Portés par les étoiles décernées par le Guide Michelin, les grands cuisiniers deviennent des chefs d’orchestre et des hommes d’affaires.
Si les étoiles Michelin sont l’assurance d’un carnet de réservation rempli, elles ne sont pas gages de rentabilité. Cette dernière avoisinerait en effet les 20% maximum pour les plus chanceux, avant amortissement.
Il est difficile pour un chef de miser exclusivement sur sa seule activité de restaurateur. Depuis une trentaine d’années, les grands chefs étoilés l’ont bien compris, ils sont passés du statut de cuisiners à celui d’entrepreneurs, multipliant les activités : ouvertures de restaurants, d’hôtels, d’écoles de cuisine, voire de PME agro-alimentaires.
Investissement continus pour une Etoile au Michelin
Pour décrocher les précieux macarons ? Une bonne dose de talent, de travail et de rigueur mais aussi des investissements constants et élevés. «Pas de performance sans les investissements qui vont avec ! Chaque année, l’entreprise investit en moyenne 10% de son CA, ce qui est considérable !
Il faut, en effet, moderniser l’outil de production même lorsque l’affaire fonctionne correctement. Nous avons ainsi transformé l’ancienne cuisine uniquement pour le renouvellement du fourneau, ce qui nous a coûté 150.000 €. Mais nous savons que l’investissement n’est pas vain», témoigne Georges Blanc, le roi de la Bresse, dont le groupe a investi à Vannes il y a 6 ans 3,5 M€ dans la construction et l’aménagement d’un spa.
Bien lui en a pris puisque le CA généré a dépassé l’investissement initial après seulement 2 ans d’exploitation. Un cas d’école !
Une offre élargie
En 1996, Pierre Gagnaire quitte Saint-Étienne et son restaurant triplement étoilé. À l’époque, il estime qu’il est impossible de faire vivre un restaurant 3 étoiles Michelin dans le Forez sans une offre hôtelière associée. Le chef choisit alors de rapatrier ses activités dans la capitale.
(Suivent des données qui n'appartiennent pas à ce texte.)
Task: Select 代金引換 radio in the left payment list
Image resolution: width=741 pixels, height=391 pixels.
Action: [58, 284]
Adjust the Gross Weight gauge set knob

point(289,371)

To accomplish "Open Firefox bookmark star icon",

Vingt ans plus tard, Gagnaire cumule 12 étoiles, enregistre un CA de plus de 6 M€ avec ses restaurants à Paris, Londres, Berlin, Hong Kong. Gagnaire, comme Ducasse, Frechon ou Savoy, la réussite passe par la multiplication des adresses, notamment dans les plus grandes capitales.
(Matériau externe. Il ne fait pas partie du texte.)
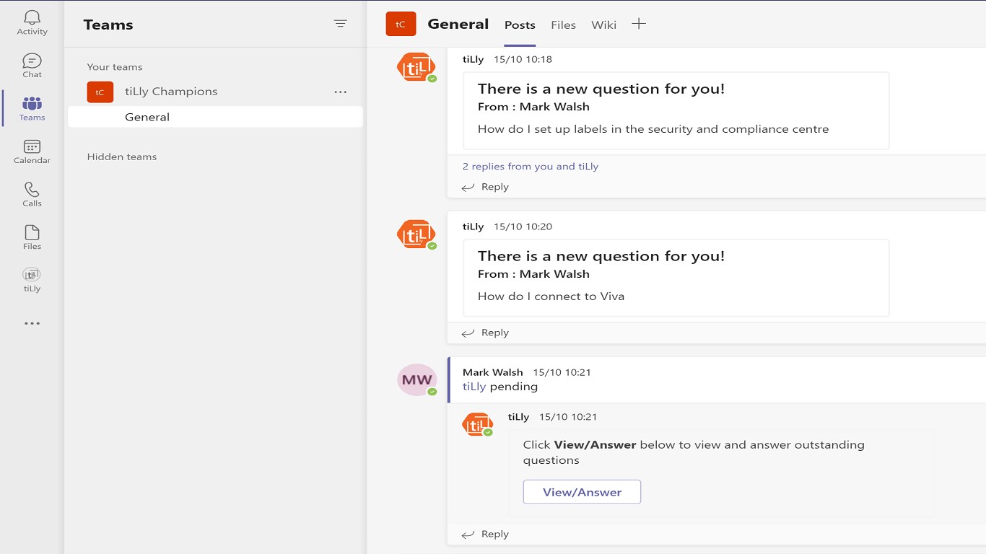Expand the Hidden teams section

(122, 157)
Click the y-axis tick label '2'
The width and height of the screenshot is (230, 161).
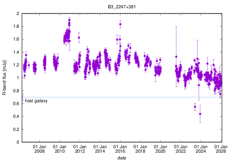tap(18, 14)
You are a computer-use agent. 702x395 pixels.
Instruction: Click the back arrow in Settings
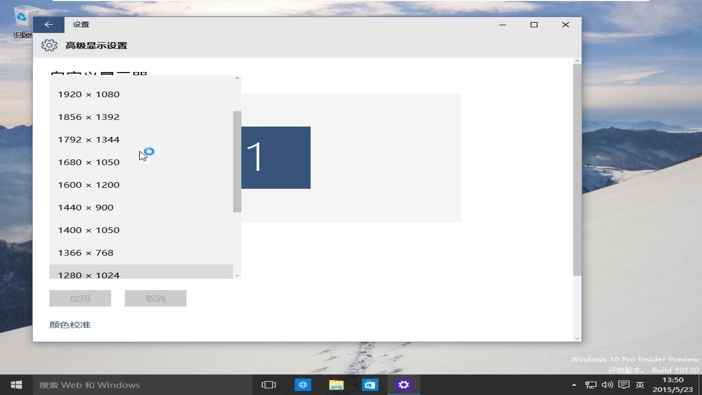[49, 25]
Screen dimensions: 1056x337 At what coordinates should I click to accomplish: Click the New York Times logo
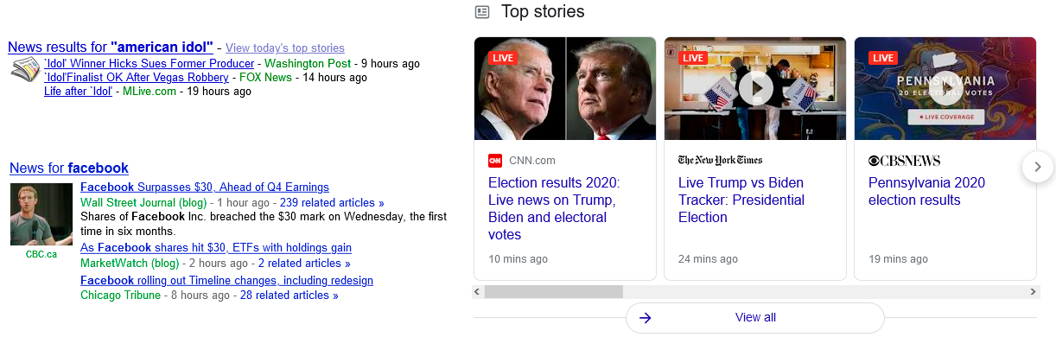[720, 160]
Pour d’autres, comme Georges Blanc, plus que la situation géographique, c’est avant tout le développement d’une offre adaptée qui garantit – ou non – la réussite d’une maison.
«En 1968, lorsque j’ai repris l’auberge de la Mère Blanc créée en 1872 et étoilée depuis 1929, j’ai très vite compris qu’un restaurant fortement étoilé à la campagne devait, pour attirer les clients, offrir un hébergement de qualité. Au fil des années, j’ai donc acheté des maisons alentours pour les transformer en hôtels et restaurants. Aujourd’hui, Vonnas compte un hôtel 5 étoiles, un 4 étoiles et un 3 étoiles, chacun disposant de son propre restaurant. À cela s’ajoutent des boutiques, 4 piscines, 2 spas… Nous sommes passés de 120 m2 à 6 hectares», détaille le chef de Vonnas (Ain) qui a su faire de son entreprise, qui enregistre 30 M€ de CA et emploie 300 personnes, un petit empire de l’art de vivre à la française mondialement connu. Deux stratégies différentes mais tout aussi… payantes.